Collection entries
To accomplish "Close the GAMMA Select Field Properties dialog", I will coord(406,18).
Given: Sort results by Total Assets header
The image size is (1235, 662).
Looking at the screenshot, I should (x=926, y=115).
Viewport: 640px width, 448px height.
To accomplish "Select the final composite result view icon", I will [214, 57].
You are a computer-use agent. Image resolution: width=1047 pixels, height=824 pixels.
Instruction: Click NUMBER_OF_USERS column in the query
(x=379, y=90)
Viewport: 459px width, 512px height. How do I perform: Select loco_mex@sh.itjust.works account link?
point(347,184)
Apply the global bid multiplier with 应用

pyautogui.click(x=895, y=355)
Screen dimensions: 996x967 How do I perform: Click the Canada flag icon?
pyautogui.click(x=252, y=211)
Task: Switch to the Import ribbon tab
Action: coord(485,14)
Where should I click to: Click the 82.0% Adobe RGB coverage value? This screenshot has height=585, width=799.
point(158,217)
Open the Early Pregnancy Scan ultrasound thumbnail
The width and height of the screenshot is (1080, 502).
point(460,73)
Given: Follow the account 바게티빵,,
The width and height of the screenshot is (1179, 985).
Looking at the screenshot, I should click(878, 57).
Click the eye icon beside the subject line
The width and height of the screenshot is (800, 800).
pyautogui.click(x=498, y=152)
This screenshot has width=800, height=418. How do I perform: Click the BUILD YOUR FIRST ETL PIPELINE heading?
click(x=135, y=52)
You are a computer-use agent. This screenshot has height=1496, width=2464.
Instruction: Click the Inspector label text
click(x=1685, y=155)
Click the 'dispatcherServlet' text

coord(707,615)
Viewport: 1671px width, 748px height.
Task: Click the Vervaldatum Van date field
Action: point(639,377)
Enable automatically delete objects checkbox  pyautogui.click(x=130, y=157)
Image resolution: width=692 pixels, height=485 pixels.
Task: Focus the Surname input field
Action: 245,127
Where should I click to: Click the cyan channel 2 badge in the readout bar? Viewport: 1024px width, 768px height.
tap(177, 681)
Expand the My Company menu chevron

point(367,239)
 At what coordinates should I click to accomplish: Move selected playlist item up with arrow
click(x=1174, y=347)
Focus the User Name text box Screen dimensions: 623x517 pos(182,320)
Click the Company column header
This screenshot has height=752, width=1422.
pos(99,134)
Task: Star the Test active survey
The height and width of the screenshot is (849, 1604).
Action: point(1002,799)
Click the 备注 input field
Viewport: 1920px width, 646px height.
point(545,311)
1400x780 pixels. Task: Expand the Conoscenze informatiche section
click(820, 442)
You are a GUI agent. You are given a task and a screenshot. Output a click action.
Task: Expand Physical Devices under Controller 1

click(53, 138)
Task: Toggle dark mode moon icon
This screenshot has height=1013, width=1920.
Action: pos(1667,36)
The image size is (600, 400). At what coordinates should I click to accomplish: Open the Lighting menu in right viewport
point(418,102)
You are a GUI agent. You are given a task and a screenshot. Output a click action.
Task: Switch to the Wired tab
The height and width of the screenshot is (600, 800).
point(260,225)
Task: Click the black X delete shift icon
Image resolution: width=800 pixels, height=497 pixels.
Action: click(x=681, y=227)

TO DO:
Out of the preceding entries, pull each line that contains the word "agent".

RESPONSE TO THE TASK:
You are a computer-use agent. Image resolution: width=1047 pixels, height=824 pixels.
You are a computer-use agent. This screenshot has height=1496, width=2464.
You are a GUI agent. You are given a task and a screenshot. Output a click action.
You are a GUI agent. You are given a task and a screenshot. Output a click action.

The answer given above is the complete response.